Le processus de libéralisation de l’économie française connaît une nette accélération. Sous la double pression des déréglementations européennes et du mouvement de fusions-acquisitions induit par la mondialisation, le retrait de l’Etat du secteur productif se poursuit à un rythme soutenu. En filigrane de ce processus, se dessine une évolution importante mais à l’apparence anodine dans le programme de privatisations. Quand ils ne sont pas tout simplement supprimés, les noyaux durs abandonnent leur ancienne dénomination de G.A.S (groupe d’actionnaires stables) pour la nouvelle appellation de G.A.P (groupe d’actionnaires partenaires) 300 . Contrairement au G.A.S, les actionnaires qui participent à un G.A.P sont seulement incités à faciliter le changement de statut et le passage au secteur privé concurrentiel des sociétés mises sur le marché pendant une période limitée de deux à trois ans.

En revanche, ils ne sont aucunement tenus de prévenir une prise de contrôle de la firme dont ils sont actionnaires.
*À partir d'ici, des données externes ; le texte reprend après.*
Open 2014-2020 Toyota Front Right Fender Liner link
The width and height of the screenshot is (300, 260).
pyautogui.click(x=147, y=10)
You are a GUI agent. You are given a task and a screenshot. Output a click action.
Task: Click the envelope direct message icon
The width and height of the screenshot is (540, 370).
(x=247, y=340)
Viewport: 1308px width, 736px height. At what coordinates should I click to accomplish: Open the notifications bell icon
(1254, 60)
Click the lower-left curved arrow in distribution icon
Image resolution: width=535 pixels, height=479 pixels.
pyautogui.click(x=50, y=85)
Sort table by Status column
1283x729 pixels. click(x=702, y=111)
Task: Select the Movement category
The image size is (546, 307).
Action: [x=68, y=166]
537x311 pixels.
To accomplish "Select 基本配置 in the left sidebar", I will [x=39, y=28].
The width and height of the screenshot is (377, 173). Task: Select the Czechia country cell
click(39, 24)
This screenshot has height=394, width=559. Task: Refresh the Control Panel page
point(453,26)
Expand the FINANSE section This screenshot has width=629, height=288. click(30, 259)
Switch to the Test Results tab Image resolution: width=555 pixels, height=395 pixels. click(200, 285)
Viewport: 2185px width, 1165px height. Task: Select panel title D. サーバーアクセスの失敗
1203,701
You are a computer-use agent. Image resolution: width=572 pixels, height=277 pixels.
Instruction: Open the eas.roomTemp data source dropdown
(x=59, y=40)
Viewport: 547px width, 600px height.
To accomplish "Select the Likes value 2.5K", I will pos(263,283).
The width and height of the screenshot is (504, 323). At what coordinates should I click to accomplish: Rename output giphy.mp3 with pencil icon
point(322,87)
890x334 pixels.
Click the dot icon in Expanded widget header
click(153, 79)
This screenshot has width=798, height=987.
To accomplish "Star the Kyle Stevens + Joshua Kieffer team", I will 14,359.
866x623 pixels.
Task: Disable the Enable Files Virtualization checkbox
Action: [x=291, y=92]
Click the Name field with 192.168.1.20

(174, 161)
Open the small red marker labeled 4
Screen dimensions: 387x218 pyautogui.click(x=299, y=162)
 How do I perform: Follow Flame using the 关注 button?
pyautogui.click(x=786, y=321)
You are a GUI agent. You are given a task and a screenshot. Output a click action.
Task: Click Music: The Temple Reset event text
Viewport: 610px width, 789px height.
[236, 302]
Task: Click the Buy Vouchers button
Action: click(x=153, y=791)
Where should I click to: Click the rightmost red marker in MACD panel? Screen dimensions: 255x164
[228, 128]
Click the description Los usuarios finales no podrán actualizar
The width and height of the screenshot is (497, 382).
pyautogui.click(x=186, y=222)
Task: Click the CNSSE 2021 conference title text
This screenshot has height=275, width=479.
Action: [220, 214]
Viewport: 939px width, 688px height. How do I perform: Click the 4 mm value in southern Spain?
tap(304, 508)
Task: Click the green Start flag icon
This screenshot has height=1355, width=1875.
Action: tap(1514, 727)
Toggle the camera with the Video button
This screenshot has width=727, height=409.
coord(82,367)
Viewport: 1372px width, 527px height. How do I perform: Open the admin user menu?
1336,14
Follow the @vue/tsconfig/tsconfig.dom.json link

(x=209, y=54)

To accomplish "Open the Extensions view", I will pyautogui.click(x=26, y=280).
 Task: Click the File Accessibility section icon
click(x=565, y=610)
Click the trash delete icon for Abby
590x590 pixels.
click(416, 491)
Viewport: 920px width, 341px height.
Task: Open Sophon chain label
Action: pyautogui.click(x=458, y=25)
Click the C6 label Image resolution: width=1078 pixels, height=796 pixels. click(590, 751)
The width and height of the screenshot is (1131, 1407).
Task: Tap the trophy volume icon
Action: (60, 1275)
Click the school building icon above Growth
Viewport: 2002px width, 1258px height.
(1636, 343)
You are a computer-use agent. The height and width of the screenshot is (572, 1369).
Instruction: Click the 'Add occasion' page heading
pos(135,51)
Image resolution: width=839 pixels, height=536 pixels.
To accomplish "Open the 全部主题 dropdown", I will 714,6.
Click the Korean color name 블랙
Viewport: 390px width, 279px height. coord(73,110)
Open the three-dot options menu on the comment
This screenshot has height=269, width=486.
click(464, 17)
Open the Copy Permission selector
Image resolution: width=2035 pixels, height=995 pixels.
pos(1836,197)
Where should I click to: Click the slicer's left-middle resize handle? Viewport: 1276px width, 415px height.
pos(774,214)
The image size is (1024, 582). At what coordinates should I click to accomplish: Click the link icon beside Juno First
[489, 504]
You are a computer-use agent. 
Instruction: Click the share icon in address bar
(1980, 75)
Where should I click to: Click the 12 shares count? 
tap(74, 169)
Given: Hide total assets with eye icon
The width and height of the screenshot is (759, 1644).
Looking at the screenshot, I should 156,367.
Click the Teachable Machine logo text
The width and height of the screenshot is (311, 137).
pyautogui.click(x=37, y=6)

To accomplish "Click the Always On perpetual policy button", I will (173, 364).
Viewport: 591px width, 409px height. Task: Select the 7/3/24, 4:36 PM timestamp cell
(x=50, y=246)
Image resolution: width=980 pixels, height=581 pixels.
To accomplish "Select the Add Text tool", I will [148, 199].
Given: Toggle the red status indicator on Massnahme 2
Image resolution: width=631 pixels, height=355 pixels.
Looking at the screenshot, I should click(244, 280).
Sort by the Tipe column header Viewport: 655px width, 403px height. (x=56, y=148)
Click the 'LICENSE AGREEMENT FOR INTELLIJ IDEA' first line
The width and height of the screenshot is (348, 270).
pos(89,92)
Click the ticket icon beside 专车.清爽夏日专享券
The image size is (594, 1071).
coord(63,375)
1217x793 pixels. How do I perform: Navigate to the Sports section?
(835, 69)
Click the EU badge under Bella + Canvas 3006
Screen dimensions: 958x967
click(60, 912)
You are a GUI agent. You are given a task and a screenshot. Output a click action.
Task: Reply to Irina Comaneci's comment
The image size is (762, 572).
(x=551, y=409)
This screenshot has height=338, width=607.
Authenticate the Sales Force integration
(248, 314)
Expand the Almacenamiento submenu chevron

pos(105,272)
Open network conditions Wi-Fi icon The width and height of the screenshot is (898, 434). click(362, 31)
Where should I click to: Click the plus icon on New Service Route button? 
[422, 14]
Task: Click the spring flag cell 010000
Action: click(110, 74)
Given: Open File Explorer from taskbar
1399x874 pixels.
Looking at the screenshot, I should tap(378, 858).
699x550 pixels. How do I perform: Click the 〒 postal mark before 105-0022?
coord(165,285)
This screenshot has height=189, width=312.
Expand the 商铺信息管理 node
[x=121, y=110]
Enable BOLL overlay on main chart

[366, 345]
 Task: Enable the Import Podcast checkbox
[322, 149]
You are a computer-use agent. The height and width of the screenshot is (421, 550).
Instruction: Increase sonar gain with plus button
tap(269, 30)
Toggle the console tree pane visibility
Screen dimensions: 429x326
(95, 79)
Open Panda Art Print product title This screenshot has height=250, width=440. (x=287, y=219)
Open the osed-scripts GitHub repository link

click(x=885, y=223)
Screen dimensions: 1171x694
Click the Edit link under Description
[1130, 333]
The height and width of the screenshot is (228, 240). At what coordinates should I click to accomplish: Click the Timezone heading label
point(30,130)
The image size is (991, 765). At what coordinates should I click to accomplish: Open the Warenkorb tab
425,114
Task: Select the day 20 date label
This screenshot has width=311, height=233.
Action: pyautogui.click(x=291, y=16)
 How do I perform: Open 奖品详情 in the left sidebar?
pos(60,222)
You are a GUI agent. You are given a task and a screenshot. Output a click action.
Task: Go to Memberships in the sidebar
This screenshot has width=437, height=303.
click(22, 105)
En l’absence d’un véritable pacte, les membres d’un G.A.P peuvent être eux même prédateurs. A la fin du quatrième chapitre, nous reviendrons sur l’exemple du Crédit Lyonnais, pour tenter de comprendre cette nouvelle réalité.

Parallèlement à ces évolutions structurelles, d’autres changements sont constatés dans la stratégie des entreprises françaises. En dépit de résultats positifs, plusieurs firmes (Alstom, Michelin, Renault) n’hésitent pas à recourir au  downsizing  pour satisfaire aux exigences de rentabilité du marché. Le souci de transparence est également pris en compte à travers la nomination d’administrateurs indépendants dans les conseils d’administration et une conversion au mode anglo-saxon de publication des résultats trimestriels. Enfin, plusieurs dirigeants n’hésitent plus à mettre en avant la stratégie de création de valeur actionnariale pour justifier des cessions non stratégiques ou des rachats de titres, ce qui constitue une pratique relativement nouvelle dans le capitalisme français. L’examen de la composition des conseils d’administration, et de la structure de capital de quelques grandes entreprises nous permettra de mieux évaluer la portée de ces évolutions et leurs implications en termes de modes de financement et de gouvernance. Nous verrons alors si tous ces indices convergent effectivement vers une transformation du modèle français du gouvernement d’entreprise.

Notes
300.

Cette nouvelle dénomination apparaît à l’occasion de la privatisation du Crédit Lyonnais en mai 1999.